Secure and effective anesthetics effectively reduce the occurrence of postoperative complications and improve perioperative cognitive dysfunction or intraoperative awareness, providing clinicians with better surgical procedures [32]. However, appropriate anesthetic for elderly patients with surgery is still a serious challenge for clinicians [33].

Up to date, there is not enough evidence to determine a better anesthesia plan for elderly patients [34].

Various drugs including ketamine, propofol, benzodiazepines, fentanyl, etomidate, and dexmedetomidine exert intraoperative sedation. Midazolam and dexmedetomidine is both applied for anesthesia and sedation in the elderly [35]. However, studies have indicated that midazolam led to cognitive impairment and postoperative or delirium in the elderly [36]. Although dexmedetomidine does not directly damage the respiratory system and cause apnea, it has been shown to cause hypoxia and hypercapnia [36]; it can also lead to hemodynamic effects such as hypertension, hypotension, and bradycardia, whereas, in some clinical studies, their conclusions are inconsistent and suspicious due to their heterogeneity in research methods [37, 38]. Up to date, it still lacks comprehensive acknowledgement on the safety and efficacy of dexmedetomidine and midazolam.

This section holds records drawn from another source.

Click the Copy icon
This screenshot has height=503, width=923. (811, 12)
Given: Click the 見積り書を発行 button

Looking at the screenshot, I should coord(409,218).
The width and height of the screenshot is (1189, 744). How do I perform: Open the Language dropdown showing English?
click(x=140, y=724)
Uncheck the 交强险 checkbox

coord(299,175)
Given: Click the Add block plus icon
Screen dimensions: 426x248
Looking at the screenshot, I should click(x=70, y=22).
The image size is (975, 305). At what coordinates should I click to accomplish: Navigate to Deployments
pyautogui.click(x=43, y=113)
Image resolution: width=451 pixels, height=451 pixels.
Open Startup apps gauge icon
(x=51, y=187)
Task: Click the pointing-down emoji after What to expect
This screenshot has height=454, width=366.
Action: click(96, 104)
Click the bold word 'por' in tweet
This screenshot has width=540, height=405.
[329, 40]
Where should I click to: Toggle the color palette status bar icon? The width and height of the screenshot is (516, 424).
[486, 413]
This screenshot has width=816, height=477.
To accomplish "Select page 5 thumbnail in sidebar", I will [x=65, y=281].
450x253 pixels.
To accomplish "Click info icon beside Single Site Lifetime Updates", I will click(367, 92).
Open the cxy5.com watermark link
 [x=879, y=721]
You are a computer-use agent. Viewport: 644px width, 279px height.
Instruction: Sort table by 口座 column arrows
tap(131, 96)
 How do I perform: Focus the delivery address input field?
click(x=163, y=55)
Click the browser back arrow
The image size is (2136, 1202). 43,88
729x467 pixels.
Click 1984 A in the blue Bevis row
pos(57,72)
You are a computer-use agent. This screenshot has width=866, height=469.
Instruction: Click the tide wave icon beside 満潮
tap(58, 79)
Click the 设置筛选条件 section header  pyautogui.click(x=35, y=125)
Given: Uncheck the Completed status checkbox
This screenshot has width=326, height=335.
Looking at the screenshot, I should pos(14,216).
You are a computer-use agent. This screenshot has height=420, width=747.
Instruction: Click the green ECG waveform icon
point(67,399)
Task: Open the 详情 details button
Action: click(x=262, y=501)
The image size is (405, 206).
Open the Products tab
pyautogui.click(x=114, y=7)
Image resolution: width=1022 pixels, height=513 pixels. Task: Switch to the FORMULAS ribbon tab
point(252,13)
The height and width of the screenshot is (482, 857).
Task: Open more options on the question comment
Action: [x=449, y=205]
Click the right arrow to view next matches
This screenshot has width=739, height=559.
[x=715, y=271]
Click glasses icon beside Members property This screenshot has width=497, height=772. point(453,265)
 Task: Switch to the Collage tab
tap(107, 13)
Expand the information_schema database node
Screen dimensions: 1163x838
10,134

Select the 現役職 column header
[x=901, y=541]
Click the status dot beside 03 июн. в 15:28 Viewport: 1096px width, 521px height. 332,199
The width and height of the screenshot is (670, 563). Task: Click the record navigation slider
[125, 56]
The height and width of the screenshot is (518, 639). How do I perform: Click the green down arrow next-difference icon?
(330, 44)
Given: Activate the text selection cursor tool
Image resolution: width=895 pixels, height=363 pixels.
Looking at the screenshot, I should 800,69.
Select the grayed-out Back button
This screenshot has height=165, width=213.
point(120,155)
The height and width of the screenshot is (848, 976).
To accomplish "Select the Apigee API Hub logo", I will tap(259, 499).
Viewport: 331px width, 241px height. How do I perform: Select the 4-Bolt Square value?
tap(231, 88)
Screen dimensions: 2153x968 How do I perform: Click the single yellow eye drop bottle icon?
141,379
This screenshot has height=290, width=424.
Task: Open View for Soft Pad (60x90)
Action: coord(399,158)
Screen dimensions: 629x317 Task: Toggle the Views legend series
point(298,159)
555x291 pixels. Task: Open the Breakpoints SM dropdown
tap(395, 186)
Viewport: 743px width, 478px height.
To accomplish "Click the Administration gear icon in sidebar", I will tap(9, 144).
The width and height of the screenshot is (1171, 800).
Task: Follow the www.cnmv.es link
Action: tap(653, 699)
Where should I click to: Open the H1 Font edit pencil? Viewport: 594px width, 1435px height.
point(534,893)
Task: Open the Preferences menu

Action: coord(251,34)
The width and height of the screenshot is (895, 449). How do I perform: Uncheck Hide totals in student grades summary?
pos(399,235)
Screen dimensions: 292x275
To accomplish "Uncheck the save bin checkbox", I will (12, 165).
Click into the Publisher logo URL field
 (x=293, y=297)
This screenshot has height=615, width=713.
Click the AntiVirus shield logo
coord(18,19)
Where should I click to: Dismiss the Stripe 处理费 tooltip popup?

In conclusion, systematic evaluation on the efficacy and safety of dexmedetomidine and midazolam for intraoperative sedation in elderly patients can provide the anesthesiologist with insight to the appropriate anesthetic choice, aiming to reducing the potential postoperative complications of elderly patients [34]. This protocol maximizes the extraction of relevant information with a clear and structured procedure; however, we also acknowledge several limitations existing in this systematic review and meta-analysis. The assessment methods differ in different included studies may result in medium or high heterogeneity. Some of the included studies may be of low quality. Moreover, only studies published in English and Chinese will be included. Therefore, we will continue to pay attention to update our conclusions in future.